Copy every line of the items below without changing anything, leaving out the pictures.
--- START OF DATA ---
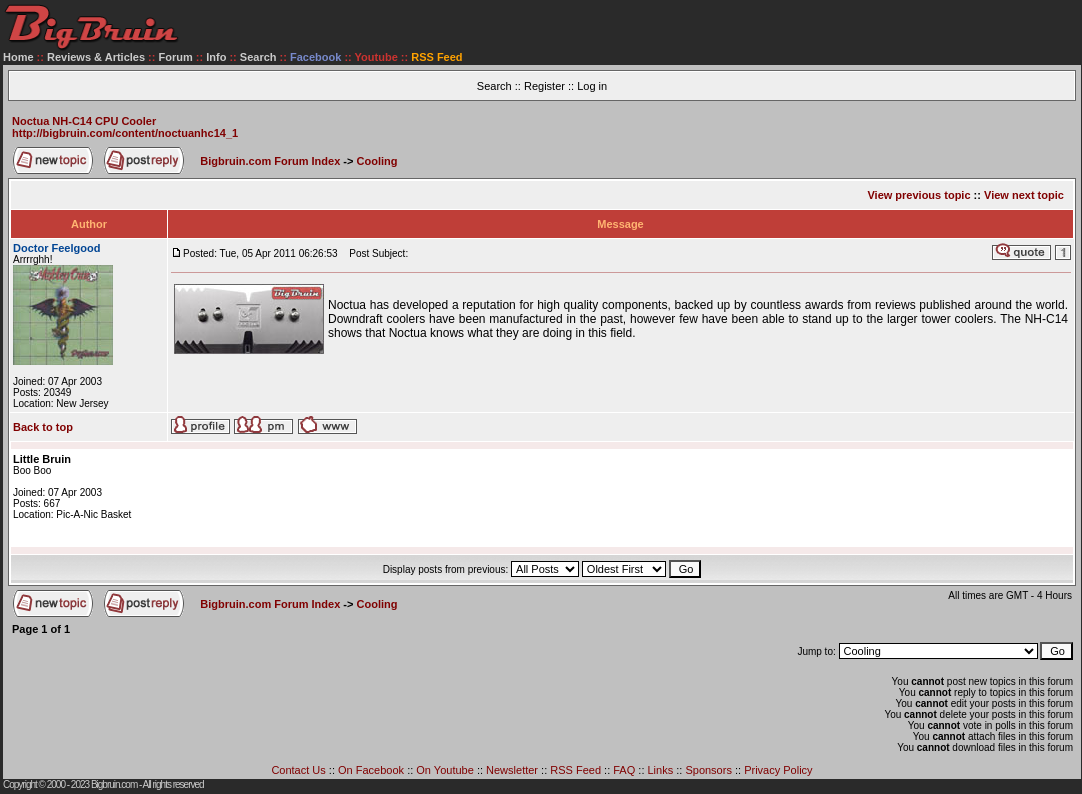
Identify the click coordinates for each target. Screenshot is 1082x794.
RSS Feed (575, 770)
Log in (592, 86)
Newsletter (512, 770)
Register (544, 86)
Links (661, 770)
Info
--- END OF DATA ---
• RESPONSE TO THIS EXERCISE:
Identify the click coordinates for each target. Screenshot is 1082x794.
RSS Feed (575, 770)
Log in (592, 86)
Newsletter (512, 770)
Register (544, 86)
Links (661, 770)
Info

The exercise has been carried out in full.